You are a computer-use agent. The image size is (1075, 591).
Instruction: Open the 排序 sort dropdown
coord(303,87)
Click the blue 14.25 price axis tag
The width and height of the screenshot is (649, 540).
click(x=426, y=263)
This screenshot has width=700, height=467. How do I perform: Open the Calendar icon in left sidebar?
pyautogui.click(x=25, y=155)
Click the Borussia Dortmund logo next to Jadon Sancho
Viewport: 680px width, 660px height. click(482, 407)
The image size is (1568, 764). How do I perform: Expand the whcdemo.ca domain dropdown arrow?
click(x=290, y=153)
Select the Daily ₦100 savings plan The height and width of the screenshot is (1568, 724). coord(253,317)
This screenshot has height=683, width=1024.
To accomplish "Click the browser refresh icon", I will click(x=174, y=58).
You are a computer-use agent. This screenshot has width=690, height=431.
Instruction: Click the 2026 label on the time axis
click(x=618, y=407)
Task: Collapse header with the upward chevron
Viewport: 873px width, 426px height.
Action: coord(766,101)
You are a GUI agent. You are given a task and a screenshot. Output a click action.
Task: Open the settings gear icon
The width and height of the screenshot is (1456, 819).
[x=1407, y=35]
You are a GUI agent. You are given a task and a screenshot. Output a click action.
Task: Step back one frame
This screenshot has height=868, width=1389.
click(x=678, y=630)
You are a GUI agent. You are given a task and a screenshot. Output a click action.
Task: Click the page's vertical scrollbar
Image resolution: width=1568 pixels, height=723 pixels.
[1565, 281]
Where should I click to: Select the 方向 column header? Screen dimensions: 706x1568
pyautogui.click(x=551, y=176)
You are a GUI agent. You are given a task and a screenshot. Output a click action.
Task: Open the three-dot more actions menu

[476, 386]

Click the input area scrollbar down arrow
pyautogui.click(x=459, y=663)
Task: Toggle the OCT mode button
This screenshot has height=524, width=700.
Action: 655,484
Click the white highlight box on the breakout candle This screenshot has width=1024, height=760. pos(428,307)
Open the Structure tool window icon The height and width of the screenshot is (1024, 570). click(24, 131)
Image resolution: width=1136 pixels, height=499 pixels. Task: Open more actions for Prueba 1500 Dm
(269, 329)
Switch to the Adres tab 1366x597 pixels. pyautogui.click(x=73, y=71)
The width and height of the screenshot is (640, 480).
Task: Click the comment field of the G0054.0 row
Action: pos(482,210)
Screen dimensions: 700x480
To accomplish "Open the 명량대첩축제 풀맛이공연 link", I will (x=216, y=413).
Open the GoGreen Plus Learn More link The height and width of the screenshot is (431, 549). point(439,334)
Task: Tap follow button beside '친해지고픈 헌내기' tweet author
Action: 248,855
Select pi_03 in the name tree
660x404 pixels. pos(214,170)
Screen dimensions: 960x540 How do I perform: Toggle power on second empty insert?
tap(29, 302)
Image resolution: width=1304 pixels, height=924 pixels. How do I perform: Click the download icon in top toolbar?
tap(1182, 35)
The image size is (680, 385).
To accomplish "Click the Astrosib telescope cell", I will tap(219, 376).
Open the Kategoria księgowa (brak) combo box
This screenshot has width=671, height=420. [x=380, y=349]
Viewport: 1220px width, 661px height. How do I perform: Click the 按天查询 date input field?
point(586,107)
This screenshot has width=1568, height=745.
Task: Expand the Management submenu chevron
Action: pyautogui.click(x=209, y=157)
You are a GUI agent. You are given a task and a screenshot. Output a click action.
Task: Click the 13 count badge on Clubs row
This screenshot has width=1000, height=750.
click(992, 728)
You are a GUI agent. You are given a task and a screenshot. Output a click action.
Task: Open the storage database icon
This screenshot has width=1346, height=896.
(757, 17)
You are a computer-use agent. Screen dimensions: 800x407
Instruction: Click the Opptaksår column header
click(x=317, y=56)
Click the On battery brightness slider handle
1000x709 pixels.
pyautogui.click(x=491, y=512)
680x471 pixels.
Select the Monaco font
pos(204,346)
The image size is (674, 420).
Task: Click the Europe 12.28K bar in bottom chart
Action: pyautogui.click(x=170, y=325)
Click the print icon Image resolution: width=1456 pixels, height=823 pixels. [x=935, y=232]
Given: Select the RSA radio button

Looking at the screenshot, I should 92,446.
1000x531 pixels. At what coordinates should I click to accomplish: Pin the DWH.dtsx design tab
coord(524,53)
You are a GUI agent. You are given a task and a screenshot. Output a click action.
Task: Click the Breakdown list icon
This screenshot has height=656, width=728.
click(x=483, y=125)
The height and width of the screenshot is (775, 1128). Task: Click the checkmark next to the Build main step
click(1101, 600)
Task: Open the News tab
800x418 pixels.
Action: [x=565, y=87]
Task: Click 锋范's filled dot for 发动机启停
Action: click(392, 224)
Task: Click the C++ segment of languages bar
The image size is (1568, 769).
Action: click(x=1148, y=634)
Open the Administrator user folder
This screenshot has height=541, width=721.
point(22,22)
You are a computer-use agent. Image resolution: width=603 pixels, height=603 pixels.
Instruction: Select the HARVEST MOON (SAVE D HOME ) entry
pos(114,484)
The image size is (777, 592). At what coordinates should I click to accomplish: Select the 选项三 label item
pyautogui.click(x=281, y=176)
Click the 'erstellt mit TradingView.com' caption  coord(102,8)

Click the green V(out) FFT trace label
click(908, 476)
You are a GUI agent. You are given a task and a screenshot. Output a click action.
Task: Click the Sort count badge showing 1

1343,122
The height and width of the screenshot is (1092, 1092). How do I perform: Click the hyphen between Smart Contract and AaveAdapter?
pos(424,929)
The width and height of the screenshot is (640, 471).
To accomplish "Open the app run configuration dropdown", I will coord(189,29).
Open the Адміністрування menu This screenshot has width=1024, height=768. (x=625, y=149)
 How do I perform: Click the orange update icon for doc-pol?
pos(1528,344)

........

→ **Aim of the task**:
Copy out the lines above that hold the string "computer".

→ **Exercise output**:
You are a computer-use agent. The image size is (1075, 591).
You are a computer-use agent. This screenshot has width=690, height=431.
You are a computer-use agent. Screen dimensions: 800x407
You are a computer-use agent. Image resolution: width=603 pixels, height=603 pixels.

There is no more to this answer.